DCSIMG

Controversial plan is under review by the government

A SHOCK breakthrough has come in the battle to stop a village disappearing under urban sprawl.

The government has stepped in at the eleventh hour to review plans by Bargate Homes to build 40 homes on a field off Lovedean Lane.

Residents believed the fate of Lovedean was sealed after East Hampshire District Council’s planning committee went against overwhelming public opinion to approve the application.

They feared it would open the floodgates to more development on fields along Lovedean Lane.

But the Secretary of State has written a letter to the council, stating that planning permission must not be granted ‘without specific authorisation’.

The government may now call in the application to be scrutinised further.

Horndean Councillor Guy Shepherd said: ‘It’s a very unusual set of circumstances.

‘Talking to the planning officers and some of the long-term senior councillors, it’s unheard of.’

Lovedean Cllr Sara Schillemore said: ‘It will be interesting to see what happens.

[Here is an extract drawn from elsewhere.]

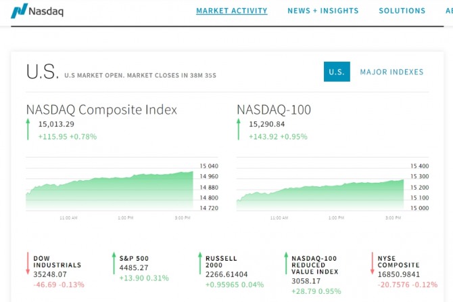Open the NASDAQ-100 heading link

tap(274, 110)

I think it’s a positive move.’

The government’s intervention comes as East Hampshire’s leader, Ferris Cowper, has promised to provide an extra £200,000 to improve the planning committee, including providing more training.

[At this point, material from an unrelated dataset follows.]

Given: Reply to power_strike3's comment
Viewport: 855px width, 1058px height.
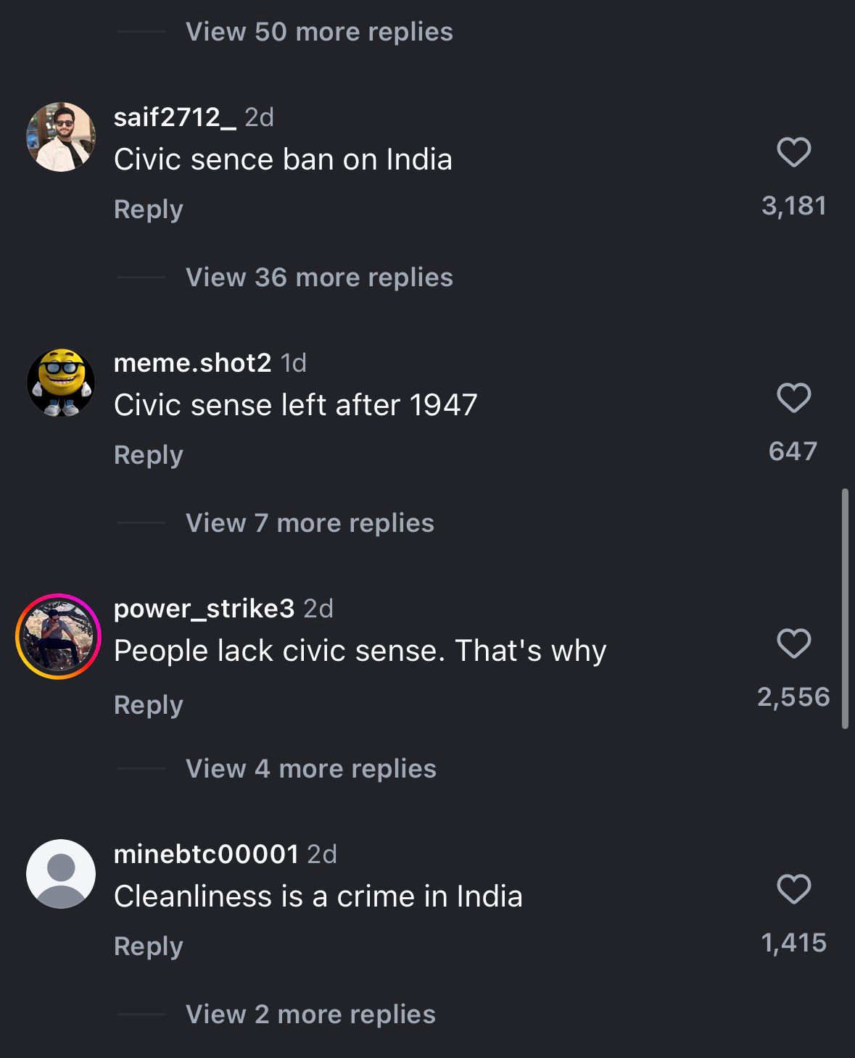Looking at the screenshot, I should click(x=149, y=705).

Meon Valley MP George Hollingbery said he did not believe Lovedean was a sustainable location as there are no shops, no public transport and there is the threat of flooding.

He said: ‘Actually defining sustainable development is extremely difficult. Ferris Cowper has put in place some excellent changes at East Hampshire to help the planning committee get their heads around what sustainable development is.

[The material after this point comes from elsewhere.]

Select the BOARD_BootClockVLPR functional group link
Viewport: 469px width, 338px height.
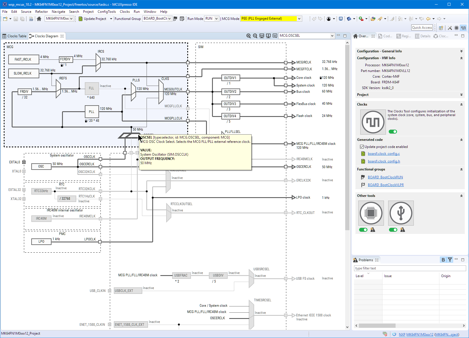click(386, 185)
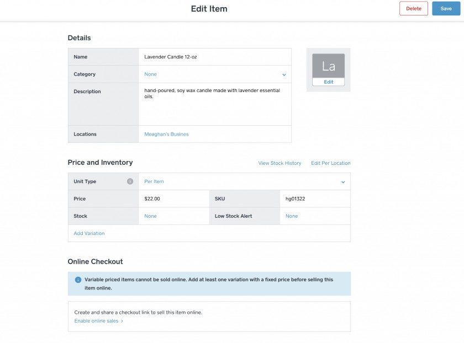
Task: Click the Name input field
Action: tap(214, 57)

‘One of the great worries they have is if they turn down applications they leave themselves open to appeal. There’s quite a lot of case law now where councils have turned down developments on the basis it is not sustainable.’

A planning summit is being planned for the autumn to explain to all parties about what sustainable development is.

Resident Steve Anderson, of Lovedean Lane, said: ‘Maybe sense will prevail to stop this misinterpretation of the National Planning Policy Framework that allows landowners and developers from overriding the wishes of local residents.’